» **Extracted material**
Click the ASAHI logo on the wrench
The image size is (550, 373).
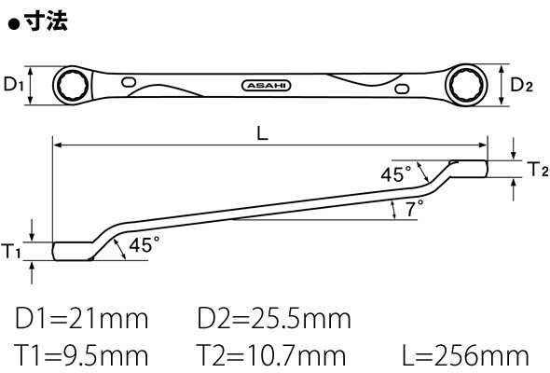pos(267,86)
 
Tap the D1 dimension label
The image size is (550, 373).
pos(13,84)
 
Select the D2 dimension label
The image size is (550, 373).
pos(522,85)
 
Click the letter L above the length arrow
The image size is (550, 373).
pos(262,133)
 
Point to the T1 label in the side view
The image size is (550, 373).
pos(11,251)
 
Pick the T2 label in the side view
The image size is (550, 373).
pos(538,169)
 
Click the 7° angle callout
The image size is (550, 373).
pos(414,208)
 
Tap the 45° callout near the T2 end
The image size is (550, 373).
pos(396,174)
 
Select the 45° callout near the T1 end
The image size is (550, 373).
pos(144,244)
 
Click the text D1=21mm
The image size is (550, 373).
pos(81,319)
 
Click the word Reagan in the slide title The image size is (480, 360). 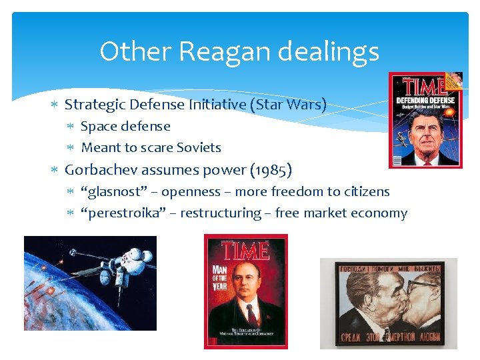pyautogui.click(x=218, y=51)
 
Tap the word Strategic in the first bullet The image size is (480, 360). pyautogui.click(x=94, y=105)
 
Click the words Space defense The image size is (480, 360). pyautogui.click(x=125, y=126)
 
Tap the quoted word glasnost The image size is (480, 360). pyautogui.click(x=105, y=192)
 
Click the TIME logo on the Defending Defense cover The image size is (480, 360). pyautogui.click(x=423, y=87)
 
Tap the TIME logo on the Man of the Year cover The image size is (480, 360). pyautogui.click(x=245, y=251)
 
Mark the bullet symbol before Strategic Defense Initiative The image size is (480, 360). pyautogui.click(x=57, y=105)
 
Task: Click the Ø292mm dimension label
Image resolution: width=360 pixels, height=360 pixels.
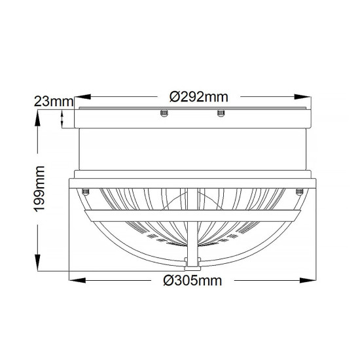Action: (198, 96)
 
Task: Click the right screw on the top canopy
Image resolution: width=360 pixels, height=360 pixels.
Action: (220, 116)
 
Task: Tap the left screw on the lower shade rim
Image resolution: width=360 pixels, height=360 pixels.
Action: (86, 190)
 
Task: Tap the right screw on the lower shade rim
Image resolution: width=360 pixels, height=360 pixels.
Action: (299, 190)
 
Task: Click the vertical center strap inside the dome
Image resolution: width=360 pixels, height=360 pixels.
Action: (192, 236)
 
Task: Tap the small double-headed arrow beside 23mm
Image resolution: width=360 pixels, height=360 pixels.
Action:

» **What to produce**
Write out the lines above as a numbered list. Begin with the very first line, end with the line that contains "pos(414,208)", skip blank lines, and leave the pictures out.

» **Exercise answer**
1. Click the ASAHI logo on the wrench
2. The image size is (550, 373).
3. pos(267,86)
4. Tap the D1 dimension label
5. The image size is (550, 373).
6. pos(13,84)
7. Select the D2 dimension label
8. The image size is (550, 373).
9. pos(522,85)
10. Click the letter L above the length arrow
11. The image size is (550, 373).
12. pos(262,133)
13. Point to the T1 label in the side view
14. The image size is (550, 373).
15. pos(11,251)
16. Pick the T2 label in the side view
17. The image size is (550, 373).
18. pos(538,169)
19. Click the 7° angle callout
20. The image size is (550, 373).
21. pos(414,208)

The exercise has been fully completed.